:: 任务说明 ::
下面这段点云数据读取代码，除了 point.txt 之外，还另外读取了 point1.txt，并把其中的点存入 x、y、z 三个数组。根据代码中的注释，说明这样做的原因。

:: 节选内容 ::
+++

In [34]:
import math
import numpy as np
import matplotlib as mpl
import matplotlib.pyplot as plt
from mpl_toolkits import mplot3d
%matplotlib inline

In [35]:
def load_data(file, num):
    #导入数据
    #file表示文件,num表示需要取的列数
    
    f = open(file,mode = "r")  # 打开文件
    data = []
    for line in f.readlines():
        line_temp = line.split()
        data_temp = []
        for i in range(num):
            data_temp.append(line_temp[i])
        data.append(data_temp)
    f.close()  
    return data
        

In [36]:
data_2D = load_data("point.txt",2)
data_3D = load_data("point.txt",3)
data = load_data("point1.txt",3)

x=np.empty((len(data),1))
y=np.empty((len(data),1)) 
z=np.empty((len(data),1))
#point1.txt里只有一千多个点，取少量点画图看起来清晰一些

for i in range(len(data)):  #小部分数据
    x[i][0] = data[i][0]
    y[i][0] = data[i][1]
    z[i][0] = data[i][2]

In [37]:
x_data=np.empty((len(data_3D),1))  #全部三列数据
y_data=np.empty((len(data_3D),1))
z_data=np.empty((len(data_3D),1))
for i in range(len(data_3D)):
    x_data[i][0] = data_3D[i][0]
    y_data[i][0] = data_3D[i][1]
    z_data[i][0] = data_3D[i][2]


In [38]:
def draw_point2D(x,y): #x,y为numpy数组
    #画二维点云图
    plt.figure(figsize=(150,150))

+++

:: 数据集 ::
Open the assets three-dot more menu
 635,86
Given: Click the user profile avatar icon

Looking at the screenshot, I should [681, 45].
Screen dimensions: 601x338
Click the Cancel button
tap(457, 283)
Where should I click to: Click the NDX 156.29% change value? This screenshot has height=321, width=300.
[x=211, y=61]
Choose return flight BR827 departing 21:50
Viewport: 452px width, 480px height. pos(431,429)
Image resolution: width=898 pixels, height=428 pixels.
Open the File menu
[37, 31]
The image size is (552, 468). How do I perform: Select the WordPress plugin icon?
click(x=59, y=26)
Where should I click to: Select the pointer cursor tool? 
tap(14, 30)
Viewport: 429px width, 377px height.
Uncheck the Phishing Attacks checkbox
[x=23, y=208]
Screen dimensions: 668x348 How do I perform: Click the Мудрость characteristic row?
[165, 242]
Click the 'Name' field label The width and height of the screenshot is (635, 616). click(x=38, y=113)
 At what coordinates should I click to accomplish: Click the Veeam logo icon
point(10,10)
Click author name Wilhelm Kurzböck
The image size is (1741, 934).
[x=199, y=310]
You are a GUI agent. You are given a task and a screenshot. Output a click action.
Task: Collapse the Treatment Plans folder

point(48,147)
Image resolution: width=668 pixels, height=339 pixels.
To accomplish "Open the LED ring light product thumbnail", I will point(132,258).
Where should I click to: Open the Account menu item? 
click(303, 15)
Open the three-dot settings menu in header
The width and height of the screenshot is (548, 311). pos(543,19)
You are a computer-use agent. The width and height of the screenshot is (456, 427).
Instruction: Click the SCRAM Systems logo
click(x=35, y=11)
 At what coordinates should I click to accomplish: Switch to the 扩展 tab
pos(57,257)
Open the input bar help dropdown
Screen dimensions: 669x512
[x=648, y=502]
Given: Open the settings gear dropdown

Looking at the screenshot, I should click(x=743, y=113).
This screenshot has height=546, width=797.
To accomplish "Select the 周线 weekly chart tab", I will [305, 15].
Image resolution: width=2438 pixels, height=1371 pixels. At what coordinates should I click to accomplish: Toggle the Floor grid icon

+++

:: 练习答案 ::
注释说明，point1.txt 里只有一千多个点，属于小部分数据。用这样少量的点画图，看起来会清晰一些。